Work instructions: List each line of the data that holds the word "checkbox".

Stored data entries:
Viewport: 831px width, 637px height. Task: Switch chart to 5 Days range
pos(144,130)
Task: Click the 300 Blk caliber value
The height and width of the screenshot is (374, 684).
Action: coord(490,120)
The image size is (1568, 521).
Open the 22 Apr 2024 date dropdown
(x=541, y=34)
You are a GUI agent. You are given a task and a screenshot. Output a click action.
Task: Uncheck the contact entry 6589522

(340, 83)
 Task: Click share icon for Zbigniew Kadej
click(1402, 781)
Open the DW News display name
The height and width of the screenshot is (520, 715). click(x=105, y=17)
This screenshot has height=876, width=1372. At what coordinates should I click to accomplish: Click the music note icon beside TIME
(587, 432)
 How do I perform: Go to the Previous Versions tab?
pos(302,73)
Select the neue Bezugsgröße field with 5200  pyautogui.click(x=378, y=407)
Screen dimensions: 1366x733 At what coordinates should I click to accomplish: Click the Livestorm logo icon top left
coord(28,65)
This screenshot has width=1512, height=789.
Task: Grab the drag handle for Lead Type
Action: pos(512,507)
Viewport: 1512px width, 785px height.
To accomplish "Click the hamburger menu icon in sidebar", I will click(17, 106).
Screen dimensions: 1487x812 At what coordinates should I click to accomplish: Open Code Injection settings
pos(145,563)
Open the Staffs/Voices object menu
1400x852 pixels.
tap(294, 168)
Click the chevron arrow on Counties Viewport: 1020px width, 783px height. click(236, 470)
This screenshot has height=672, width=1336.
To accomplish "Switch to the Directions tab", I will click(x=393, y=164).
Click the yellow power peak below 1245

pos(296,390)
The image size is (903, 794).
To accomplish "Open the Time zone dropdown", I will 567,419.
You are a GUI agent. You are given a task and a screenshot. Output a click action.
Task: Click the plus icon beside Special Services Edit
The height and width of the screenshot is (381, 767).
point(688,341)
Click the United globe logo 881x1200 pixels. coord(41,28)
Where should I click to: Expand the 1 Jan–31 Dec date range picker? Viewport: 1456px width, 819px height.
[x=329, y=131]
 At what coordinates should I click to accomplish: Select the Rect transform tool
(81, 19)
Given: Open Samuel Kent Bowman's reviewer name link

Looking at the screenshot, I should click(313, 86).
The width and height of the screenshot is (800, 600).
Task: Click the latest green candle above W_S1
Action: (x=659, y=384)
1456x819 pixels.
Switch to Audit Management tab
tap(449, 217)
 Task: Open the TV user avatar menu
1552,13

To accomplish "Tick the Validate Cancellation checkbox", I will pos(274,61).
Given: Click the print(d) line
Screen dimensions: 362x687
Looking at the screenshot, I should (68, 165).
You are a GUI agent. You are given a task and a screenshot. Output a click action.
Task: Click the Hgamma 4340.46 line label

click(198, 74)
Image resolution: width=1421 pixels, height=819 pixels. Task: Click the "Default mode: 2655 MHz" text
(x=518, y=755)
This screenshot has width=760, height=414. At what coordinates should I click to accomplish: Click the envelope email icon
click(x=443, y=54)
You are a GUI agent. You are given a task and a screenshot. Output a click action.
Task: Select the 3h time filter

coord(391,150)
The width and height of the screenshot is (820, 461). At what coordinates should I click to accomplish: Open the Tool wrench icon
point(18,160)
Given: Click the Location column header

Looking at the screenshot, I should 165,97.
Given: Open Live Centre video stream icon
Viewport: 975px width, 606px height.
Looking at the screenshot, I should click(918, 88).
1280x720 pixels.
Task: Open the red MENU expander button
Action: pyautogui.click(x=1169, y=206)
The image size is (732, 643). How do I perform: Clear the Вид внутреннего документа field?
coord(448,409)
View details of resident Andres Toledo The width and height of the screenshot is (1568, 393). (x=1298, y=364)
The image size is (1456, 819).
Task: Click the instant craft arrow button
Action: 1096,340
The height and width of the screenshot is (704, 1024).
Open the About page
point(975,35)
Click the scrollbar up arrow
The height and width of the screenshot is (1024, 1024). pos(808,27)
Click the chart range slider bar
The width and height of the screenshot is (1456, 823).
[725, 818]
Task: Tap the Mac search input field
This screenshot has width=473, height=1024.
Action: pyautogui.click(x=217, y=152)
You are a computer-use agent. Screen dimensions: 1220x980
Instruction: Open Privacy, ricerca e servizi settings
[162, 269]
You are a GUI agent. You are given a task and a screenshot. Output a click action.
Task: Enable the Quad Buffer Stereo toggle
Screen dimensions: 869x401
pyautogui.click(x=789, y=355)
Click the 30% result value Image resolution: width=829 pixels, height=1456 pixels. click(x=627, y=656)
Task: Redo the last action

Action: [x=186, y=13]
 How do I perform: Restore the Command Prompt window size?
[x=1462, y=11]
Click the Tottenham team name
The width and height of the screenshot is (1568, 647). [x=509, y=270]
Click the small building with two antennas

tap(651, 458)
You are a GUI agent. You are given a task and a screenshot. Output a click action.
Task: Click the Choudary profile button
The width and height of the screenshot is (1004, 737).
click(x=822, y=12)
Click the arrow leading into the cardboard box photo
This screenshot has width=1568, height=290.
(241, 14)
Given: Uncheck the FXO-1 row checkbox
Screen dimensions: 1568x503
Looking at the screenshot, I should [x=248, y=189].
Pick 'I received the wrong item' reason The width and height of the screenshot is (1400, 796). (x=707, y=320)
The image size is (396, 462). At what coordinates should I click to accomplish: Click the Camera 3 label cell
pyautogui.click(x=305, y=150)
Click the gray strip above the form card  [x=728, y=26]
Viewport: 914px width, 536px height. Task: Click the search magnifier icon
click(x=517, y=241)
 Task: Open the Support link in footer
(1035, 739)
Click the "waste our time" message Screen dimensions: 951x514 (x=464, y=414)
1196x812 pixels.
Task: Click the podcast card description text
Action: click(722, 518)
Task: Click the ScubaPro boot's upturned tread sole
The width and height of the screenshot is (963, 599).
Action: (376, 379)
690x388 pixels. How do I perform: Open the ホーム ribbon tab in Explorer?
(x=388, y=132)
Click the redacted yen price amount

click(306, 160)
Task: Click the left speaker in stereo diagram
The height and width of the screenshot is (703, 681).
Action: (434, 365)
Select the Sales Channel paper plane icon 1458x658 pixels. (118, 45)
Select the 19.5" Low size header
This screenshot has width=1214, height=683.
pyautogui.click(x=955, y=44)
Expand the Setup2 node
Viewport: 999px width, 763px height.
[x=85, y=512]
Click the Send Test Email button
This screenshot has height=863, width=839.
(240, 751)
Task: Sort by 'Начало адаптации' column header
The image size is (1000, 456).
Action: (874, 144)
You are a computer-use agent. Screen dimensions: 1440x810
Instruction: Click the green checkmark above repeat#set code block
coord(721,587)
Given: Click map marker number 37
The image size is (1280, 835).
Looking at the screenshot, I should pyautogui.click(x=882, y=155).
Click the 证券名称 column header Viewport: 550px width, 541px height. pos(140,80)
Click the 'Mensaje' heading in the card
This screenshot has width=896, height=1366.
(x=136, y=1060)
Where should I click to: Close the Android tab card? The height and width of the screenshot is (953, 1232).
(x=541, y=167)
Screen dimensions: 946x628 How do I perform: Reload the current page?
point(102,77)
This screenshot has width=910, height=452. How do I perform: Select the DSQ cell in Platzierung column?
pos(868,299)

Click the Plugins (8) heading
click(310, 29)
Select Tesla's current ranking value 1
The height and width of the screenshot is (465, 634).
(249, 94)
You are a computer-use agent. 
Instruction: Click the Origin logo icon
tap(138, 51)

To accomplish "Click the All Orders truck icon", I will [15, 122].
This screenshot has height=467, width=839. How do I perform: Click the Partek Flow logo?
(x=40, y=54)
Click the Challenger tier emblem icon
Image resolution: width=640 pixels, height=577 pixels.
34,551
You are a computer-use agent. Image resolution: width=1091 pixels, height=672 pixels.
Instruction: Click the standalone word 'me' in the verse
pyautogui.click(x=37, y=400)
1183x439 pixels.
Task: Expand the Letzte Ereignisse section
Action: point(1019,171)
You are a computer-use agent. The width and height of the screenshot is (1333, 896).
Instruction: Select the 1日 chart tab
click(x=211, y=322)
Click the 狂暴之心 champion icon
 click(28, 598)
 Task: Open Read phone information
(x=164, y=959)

Answer area:
To accomplish "Tick the Validate Cancellation checkbox", I will pos(274,61).
Given: Uncheck the FXO-1 row checkbox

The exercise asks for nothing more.